# Extracted entries:
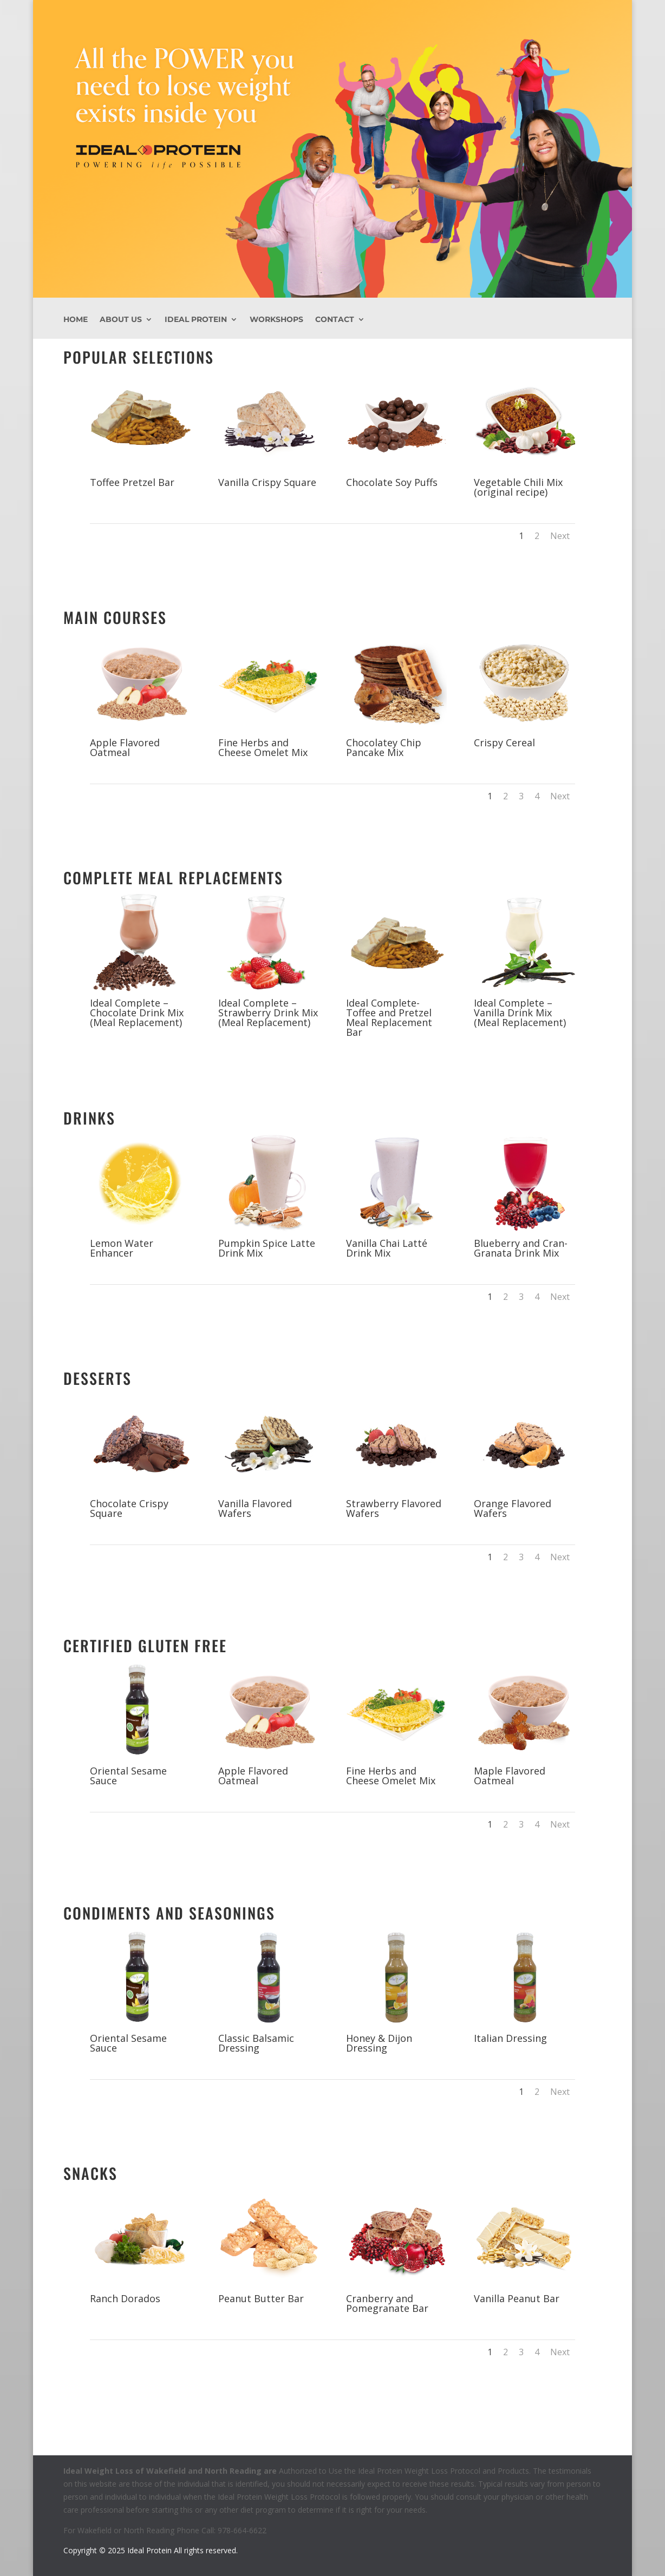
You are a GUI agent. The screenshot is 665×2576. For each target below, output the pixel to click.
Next (560, 536)
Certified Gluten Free (145, 1645)
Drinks (89, 1118)
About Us (121, 320)
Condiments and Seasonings (169, 1913)
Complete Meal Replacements (173, 877)
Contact (334, 320)
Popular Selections (138, 357)
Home (75, 320)
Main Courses (115, 617)
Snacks (90, 2173)
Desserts (97, 1378)
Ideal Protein (196, 320)
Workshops (276, 320)
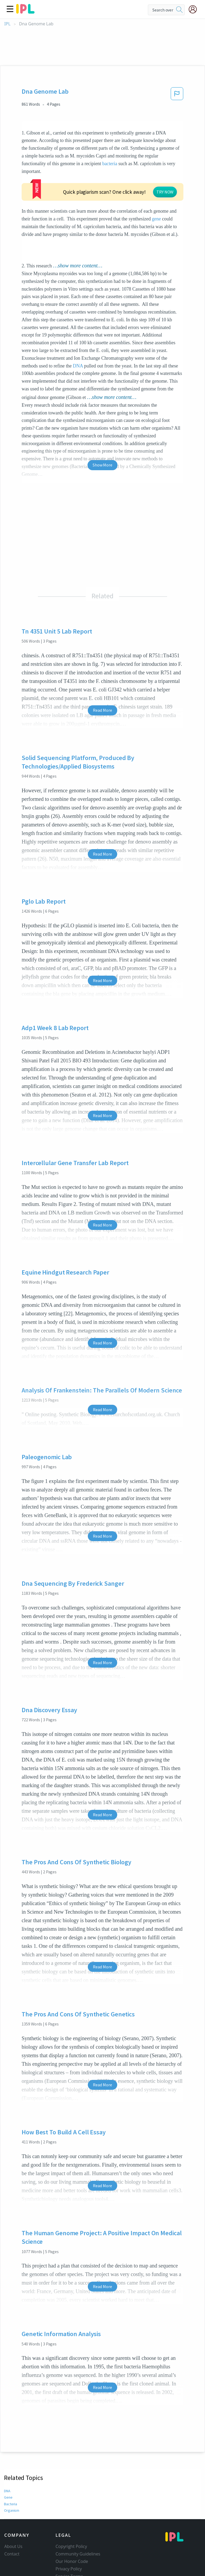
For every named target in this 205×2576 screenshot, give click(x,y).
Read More (102, 677)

# What you are asked to do:
Check the data for the word "click" and pull out the lines that have it.

# Exercise answer:
You are a GUI agent. The screenshot is 665×2576. For each target below, output the pixel to click.
For every named target in this 205×2576 screenshot, give click(x,y).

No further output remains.